I- O art. 9 do RGEU permite às Câmaras compelir os proprietários a levar a cabo, com a periodicidade ali fixada, obras destinadas a remediar as deficiências originadas no uso normal dos prédios de modo a garantir a sua regular utilização.
II- O corpo do art. 10 do mesmo diploma legal autoriza também aqueles órgãos autárquicos a obrigar os proprietários a executar as obras que, independentemente das referidas revisões periódicas, venham a revelar-se necessárias para corrigir as más condições de salubridade, solidez ou segurança contra risco de incêndio.

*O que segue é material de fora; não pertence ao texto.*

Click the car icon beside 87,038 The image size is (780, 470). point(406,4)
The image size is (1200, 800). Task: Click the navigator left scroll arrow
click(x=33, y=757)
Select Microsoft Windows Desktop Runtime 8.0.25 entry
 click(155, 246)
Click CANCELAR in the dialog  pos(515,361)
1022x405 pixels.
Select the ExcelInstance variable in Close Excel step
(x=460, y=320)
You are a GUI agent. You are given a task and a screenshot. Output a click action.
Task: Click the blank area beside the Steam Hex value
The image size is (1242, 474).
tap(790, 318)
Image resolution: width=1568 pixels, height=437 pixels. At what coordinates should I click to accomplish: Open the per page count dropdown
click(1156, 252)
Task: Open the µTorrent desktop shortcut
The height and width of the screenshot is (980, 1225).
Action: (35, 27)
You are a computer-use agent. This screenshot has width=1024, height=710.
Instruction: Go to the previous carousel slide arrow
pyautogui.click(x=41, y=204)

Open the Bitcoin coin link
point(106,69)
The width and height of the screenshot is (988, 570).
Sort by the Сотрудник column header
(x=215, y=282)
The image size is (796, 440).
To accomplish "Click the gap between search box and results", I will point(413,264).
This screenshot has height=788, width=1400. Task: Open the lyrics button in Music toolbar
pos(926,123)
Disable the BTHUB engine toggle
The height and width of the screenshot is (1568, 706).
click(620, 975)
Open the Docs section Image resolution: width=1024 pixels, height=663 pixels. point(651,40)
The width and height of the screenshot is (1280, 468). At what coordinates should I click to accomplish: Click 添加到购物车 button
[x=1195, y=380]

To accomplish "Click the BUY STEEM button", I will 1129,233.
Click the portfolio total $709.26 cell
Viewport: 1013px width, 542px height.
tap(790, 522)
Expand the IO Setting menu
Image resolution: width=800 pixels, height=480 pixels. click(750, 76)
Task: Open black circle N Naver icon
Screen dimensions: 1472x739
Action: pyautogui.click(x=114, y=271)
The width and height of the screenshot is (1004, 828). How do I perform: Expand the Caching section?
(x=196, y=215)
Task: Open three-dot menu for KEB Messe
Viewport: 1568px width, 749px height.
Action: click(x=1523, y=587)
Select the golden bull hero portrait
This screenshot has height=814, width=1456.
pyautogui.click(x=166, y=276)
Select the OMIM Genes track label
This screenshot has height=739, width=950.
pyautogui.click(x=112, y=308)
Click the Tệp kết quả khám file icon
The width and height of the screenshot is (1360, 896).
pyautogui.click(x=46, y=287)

III- As razões que justificam estas interferências são de natureza exclusivamente pública, não tendo por isso as Câmaras que se preocupar com eventuais relações de direito privado que intercedam entre os proprietários dos imóveis e terceiros.
IV- A destruição parcial de um prédio traduzida, segundo o auto de vistoria camarário, designadamente, nos seguintes termos: "a cobertura derruiu totalmente", os "vigamentos carbonizados", os "tectos ao nível do 2 andar derruíram na parte posterior", a "fachada enegrecida pelo fogo com madeiramentos dos vãos em falta ou carbonizados", não
é subsumível à previsão dos mencionados arts. 9 e 10 (corpo) do RGEU.
V- Para o efeito é apenas relevante a natureza do dano sofrido e não a subsistência de uma realidade reconduzível ao conceito de "edificação" ou a possibilidade, de um ponto de vista técnico, de recuperação do edifício.